Monday, July 4, 2011

Of Gods and Men

    "Of Gods and Men" (2010) is one of the most powerful films that I have ever seen. It has won numerous prizes, including the Grand Prix, which is the second most prestigious award of the Cannes Film Festival. It also received the Prize of the Ecumenical Jury. The French title, it should be added, is "Des Hommes et des Dieux, which translates as "Of Men and Gods."
    The film opens with a quotation  from Psalm 82:6-7: "I have said, Ye are gods; and all of you are children of the most High. But ye shall die like men, and fall like one of the princes."
    It is not a documentary, but the true story of nine Cistercian (also known as Trappist) monks who lived and worked in a monastery in Tibhirine, Algeria. They enjoyed harmonious relations with their predominantly Muslim neighbors, provided them with medical care, sometimes worshiped with them, but never tried to convert them.
    The story start in 1993 and concludes three years later, when seven of the monks are kidnapped and assassinated, although who was responsible is never explained. The Armed Islamic Group of Algeria claimed full responsibility, but French sources suggest that the killing was a mistake by the Algerian army during a rescue attempt.

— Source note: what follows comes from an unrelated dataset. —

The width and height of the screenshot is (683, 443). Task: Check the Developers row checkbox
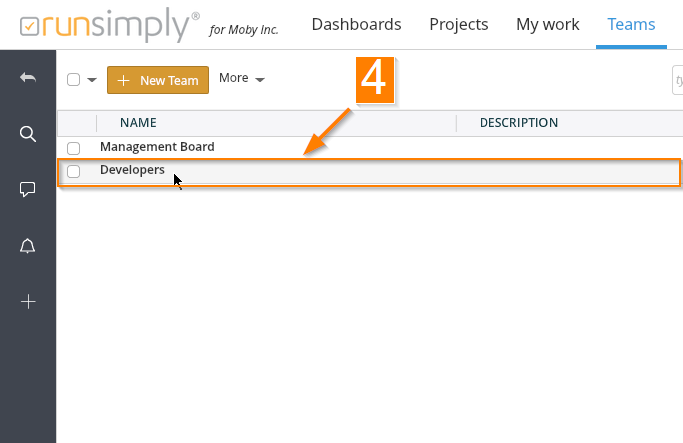[73, 171]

     Much of the film shows the monks working and worshiping in the monastery. One Christmas Eve, their peaceful existence is disturbed by some terrorists who want medicines.  When the abbot explains that they need the medicines for the villagers and, moreover, that it is the birthday of the prophet Isa, the terrorists reluctantly leave and even apologize for disturbing the monks.
    The political situation deteriorates further, especially after the killing of several Croatian workers in the area. The authorities urge the monks to go home to France. The monks are told that many Algerians would love to leave, but cannot.
    The monks are divided at first, with some wanting to leave, but the rest preferring to stay. In the end, all vote to stay. They are devoted to serving the people among whom they live. The film reveals the motives of each monk as they explain their vote.
    The last supper scene in which the monks silently sip wine while the overture to Tchaikovsky's Swan Lake fills the room is powerful and moving. But then terrorists come and lead seven of the monks away, although two manage to hide and thus save themselves. The final scene show the monks trudging through the snow to their death, but that is not shown.
    The Christian faith is sympathetically portrayed in this film. The monks are motivated by love. In contrast, the terrorists have a different motive. They are not concerned with their fellow Algerians, and even misuse the Qur'an. As Pascal observed centuries earlier: "Men never do evil so completely and cheerfully as when they do it from religious conviction."
    This film examines in a sensitive way the relations between Christians and Muslims. As these monks demonstrate, Christians and Muslims can live together peacefully. The Islamic terrorists disturb that relationship, but they cannot destroy it.
    These terrorists should not be pictured with a black brush, and the film does not. French colonialism must accept a large share of the blame for the situation in Algeria, and the film does that with only a few small, yet suggestive brush strokes.
    What the film neglects to mention, however, is the way both the French and Algerian governments undermined the results of the democratic election victory of the Islamic Salvation Front. A state of emergency was declared and the second set of elections were canceled. In addition, the Algerian regime used the army and foreign mercenaries to attack men, women, and children, but laid the blame on Islamic groups.
    Is what happened in Algeria a portent of what may happen in North Africa and throughout the Middle East, where Western governments are worried about Islamic parties gaining power as a result of the Arab Spring? I have no answer to that question.
    If you have not yet seen this film, please visit your nearest video store. This is indeed one of the most powerful films that I have ever seen. I am sure you will agree with me.